AVAILABLE RECORDS -
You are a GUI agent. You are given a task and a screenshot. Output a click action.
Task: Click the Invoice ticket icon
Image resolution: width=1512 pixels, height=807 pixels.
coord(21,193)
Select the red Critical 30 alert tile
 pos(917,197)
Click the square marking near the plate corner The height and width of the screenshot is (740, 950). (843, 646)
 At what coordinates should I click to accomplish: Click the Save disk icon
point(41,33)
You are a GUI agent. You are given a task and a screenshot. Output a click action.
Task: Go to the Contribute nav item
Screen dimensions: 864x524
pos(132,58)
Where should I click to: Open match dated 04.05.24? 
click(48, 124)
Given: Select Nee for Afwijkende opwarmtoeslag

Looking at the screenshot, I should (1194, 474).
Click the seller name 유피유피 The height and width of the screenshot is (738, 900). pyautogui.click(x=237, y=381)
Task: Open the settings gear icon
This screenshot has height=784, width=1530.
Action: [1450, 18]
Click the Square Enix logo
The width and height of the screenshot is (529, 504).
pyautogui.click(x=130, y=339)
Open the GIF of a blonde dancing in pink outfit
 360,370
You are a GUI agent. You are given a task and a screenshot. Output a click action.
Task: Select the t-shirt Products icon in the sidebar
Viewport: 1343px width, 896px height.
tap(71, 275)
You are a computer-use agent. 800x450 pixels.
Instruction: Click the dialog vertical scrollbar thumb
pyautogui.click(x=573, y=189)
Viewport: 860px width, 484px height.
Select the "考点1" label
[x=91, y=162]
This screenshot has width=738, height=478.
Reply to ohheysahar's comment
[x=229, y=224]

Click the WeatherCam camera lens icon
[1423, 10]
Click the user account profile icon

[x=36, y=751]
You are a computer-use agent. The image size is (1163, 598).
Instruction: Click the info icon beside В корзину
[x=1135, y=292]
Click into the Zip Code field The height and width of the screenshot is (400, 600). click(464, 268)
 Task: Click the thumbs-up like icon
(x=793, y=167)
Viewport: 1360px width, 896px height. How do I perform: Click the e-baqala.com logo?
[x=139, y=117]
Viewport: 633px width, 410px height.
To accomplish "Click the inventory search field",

TASK DETAILS -
Rewrite the records above as a JSON list of strings, with one string for each line and blank lines left out.

TASK OUTPUT -
[
  "You are a GUI agent. You are given a task and a screenshot. Output a click action.",
  "Task: Click the Invoice ticket icon",
  "Image resolution: width=1512 pixels, height=807 pixels.",
  "coord(21,193)",
  "Select the red Critical 30 alert tile",
  " pos(917,197)",
  "Click the square marking near the plate corner The height and width of the screenshot is (740, 950). (843, 646)",
  " At what coordinates should I click to accomplish: Click the Save disk icon",
  "point(41,33)",
  "You are a GUI agent. You are given a task and a screenshot. Output a click action.",
  "Task: Go to the Contribute nav item",
  "Screen dimensions: 864x524",
  "pos(132,58)",
  "Where should I click to: Open match dated 04.05.24? ",
  "click(48, 124)",
  "Given: Select Nee for Afwijkende opwarmtoeslag",
  "Looking at the screenshot, I should (1194, 474).",
  "Click the seller name 유피유피 The height and width of the screenshot is (738, 900). pyautogui.click(x=237, y=381)",
  "Task: Open the settings gear icon",
  "This screenshot has height=784, width=1530.",
  "Action: [1450, 18]",
  "Click the Square Enix logo",
  "The width and height of the screenshot is (529, 504).",
  "pyautogui.click(x=130, y=339)",
  "Open the GIF of a blonde dancing in pink outfit",
  " 360,370",
  "You are a GUI agent. You are given a task and a screenshot. Output a click action.",
  "Task: Select the t-shirt Products icon in the sidebar",
  "Viewport: 1343px width, 896px height.",
  "tap(71, 275)",
  "You are a computer-use agent. 800x450 pixels.",
  "Instruction: Click the dialog vertical scrollbar thumb",
  "pyautogui.click(x=573, y=189)",
  "Viewport: 860px width, 484px height.",
  "Select the \"考点1\" label",
  "[x=91, y=162]",
  "This screenshot has width=738, height=478.",
  "Reply to ohheysahar's comment",
  "[x=229, y=224]",
  "Click the WeatherCam camera lens icon",
  "[1423, 10]",
  "Click the user account profile icon",
  "[x=36, y=751]",
  "You are a computer-use agent. The image size is (1163, 598).",
  "Instruction: Click the info icon beside В корзину",
  "[x=1135, y=292]",
  "Click into the Zip Code field The height and width of the screenshot is (400, 600). click(464, 268)",
  " Task: Click the thumbs-up like icon",
  "(x=793, y=167)",
  "Viewport: 1360px width, 896px height. How do I perform: Click the e-baqala.com logo?",
  "[x=139, y=117]",
  "Viewport: 633px width, 410px height.",
  "To accomplish \"Click the inventory search field\","
]